2011 Fiscal Year Annual Research Report
腸管腫瘍における放射線発がんの標的細胞の同定と変異蓄積性
Project/Area Number |
23310036
|
Research Institution | Niigata University |
Principal Investigator |
木南 凌 新潟大学, 医歯学総合研究科, 客員研究員 (40133615)
|
Co-Investigator(Kenkyū-buntansha) |
三嶋 行雄 新潟大学, 医歯学系, 准教授 (30142029)
葛城 美徳 新潟大学, 医歯学系, 助教 (60401759)
廣瀬 哲史 新潟大学, 医歯学系, 助教 (10415276)
小幡 美貴 新潟大学, 医学部, 教務職員 (00420307)
|
Keywords | 放射線標的細胞 / 発がん母細胞 / 幹細胞 / 細胞の増殖と消失 / 腸管腫瘍 / 胸腺リンパ腫 / Bcl11b |
Research Abstract |
1.Lgr5発現細胞が放射線発がんの標的細胞となるかを検討する。Lgr5-Creマウス、Apc-min/+およびBcl11b-flox/+マウスとの交配を行い、最終目的とするLgr5-Cre;Bcl11b-flox/+;Apc-min/+遺伝子型マウスの作製を試みているところであり、その途中段階にある。一方、放射線発がん標的細胞の研究として、Lck-Cre;Bcl11b-flox/+マウスを利用し、胸腺リンパ腫系での検討を行った。骨髄内の幹細胞ではなく、胸腺内に存在する分化細胞がその標的となることがわかった。 2.Wnt/b-cateninシグナル系へのBcl11bの関与を検討する。この系をモニターするTOP/GALマウスに、Bcl11b-flox/91;Lgr5-Creを導入する実験も現在進行中である。しかし、Bcl11b-flox/flox;Lgr5-Creマウスは得られたので、非照射時でのCBC細胞(Lgr5を発現)、TA細胞の増殖影響を検討した。8週齢のマウス小腸ではBcl11b発現を消失したクリプトは約1/5に観察された。隣り合わせの組織標本でBrdU取り込み、Ki67染色を行ったが、発現-非発現クリプトで変化はなかった。また、組織構築にも異常はみられなかった。この結果は、Bcl11bが無くてもLgr5発現細胞は影響を受けないことを示す。 3.Bcl11b-KO/+マウスで照射後異常増殖する細胞(照射後停止がみられない)とLgr5発現細胞との関連性を明らかにする。
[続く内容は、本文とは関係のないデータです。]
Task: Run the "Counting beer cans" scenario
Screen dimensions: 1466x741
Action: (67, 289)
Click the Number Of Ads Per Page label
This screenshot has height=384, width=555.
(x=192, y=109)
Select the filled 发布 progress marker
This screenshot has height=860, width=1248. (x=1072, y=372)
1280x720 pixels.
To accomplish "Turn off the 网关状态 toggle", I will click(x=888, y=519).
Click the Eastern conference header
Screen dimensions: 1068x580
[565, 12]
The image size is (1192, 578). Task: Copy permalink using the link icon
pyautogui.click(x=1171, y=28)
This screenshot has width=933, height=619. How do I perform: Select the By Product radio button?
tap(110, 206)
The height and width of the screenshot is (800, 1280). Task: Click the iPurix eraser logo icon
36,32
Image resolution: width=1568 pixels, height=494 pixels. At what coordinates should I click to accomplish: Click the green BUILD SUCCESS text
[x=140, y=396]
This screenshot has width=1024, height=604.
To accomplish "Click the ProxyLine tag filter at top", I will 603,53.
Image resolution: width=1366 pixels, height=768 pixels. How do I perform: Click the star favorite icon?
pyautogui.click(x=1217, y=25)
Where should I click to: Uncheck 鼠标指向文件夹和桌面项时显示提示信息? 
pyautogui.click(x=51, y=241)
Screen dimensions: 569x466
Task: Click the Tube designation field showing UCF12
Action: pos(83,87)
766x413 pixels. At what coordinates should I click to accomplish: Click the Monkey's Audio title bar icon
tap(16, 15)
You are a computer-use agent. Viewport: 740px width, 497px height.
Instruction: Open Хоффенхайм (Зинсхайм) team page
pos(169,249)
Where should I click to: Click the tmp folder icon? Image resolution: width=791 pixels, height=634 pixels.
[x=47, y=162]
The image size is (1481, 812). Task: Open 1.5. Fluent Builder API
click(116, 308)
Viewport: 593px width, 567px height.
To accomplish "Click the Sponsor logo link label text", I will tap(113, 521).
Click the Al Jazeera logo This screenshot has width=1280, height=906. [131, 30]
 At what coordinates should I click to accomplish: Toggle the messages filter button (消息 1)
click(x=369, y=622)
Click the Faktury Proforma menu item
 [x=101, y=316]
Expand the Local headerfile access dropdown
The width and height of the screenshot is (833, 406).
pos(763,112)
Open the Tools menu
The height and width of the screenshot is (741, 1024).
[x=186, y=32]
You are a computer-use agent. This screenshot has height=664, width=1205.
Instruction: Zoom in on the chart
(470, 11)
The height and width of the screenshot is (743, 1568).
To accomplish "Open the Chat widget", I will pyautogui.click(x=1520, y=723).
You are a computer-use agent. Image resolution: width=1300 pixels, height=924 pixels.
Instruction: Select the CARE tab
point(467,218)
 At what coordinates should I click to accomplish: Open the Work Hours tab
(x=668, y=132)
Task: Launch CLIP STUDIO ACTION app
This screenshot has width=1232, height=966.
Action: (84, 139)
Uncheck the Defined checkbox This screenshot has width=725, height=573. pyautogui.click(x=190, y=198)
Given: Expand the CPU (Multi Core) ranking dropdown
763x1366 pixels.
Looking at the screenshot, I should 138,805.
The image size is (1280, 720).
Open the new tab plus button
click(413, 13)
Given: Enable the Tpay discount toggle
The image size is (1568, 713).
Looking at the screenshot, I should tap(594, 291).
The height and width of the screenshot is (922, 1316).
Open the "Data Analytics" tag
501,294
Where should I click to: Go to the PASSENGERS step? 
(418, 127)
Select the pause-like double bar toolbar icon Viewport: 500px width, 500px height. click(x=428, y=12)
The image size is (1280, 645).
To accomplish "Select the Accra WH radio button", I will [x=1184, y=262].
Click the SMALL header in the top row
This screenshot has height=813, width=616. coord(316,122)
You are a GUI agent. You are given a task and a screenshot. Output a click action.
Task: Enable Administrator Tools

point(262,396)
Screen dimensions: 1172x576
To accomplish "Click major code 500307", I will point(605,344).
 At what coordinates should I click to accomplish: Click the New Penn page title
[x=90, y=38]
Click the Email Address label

Bcl11b-flox/+;Lgr5-Creマウスについて照射後のクリプト内でのLgr5発現細胞数の変化をKi67染色で調べた。Bcl11b染色が減弱したクリプト細胞でのKi67染色はシグナルの増大を示した。一方、GFP染色によるLgr5発現細胞についてはまだ結果は得られていない。
|
Current Status of Research Progress |
Current Status of Research Progress
3: Progress in research has been slightly delayed.
Reason
本研究の中心に位置づけられているLgr5-Creマウスの繁殖、さらに交配したマウスの作製に時間がかかっており、計画の進行が遅れた。24年度には動物実験室の全面改修が予定され、さらなる遅れが危惧される。また、8週齢のBcl11b-flox/flox;Lgr5-Creマウスの小腸ではBcl11b発現を消失したクリプトは約1/5に観察されたが、発現と非発現クリプトの隣り合わせ組織標本で、細胞増殖に変化はみられなかった。この結果は、Bcl11bが無くてもLgr5発現細胞は影響を受けず、予想とは異なった。
|
Strategy for Future Research Activity |
Bcl11b-flox/flox;Lgr5-CreマウスではBcl11bが欠失するが、この条件下でもLgr5発現細胞は影響を受けなかった。これは計画書での予想と異なる。Bcl11b-flox/+;Lgr5-Creマウスでの解析が本研究の目的であるが、その結果に影響する可能性がある。今後注意深い実施と計画の修正を検討しながら実験を遂行する。 一方、マウスの繁殖に手間取っている。そこで、Lck-Cre;Bcl11b-flox/+マウスを利用し、放射線発がん標的細胞、母体細胞の同定、機序について、胸腺リンパ腫系での検討を加え、平行して行う方針である。この実験により、研究目標に到達できると考える。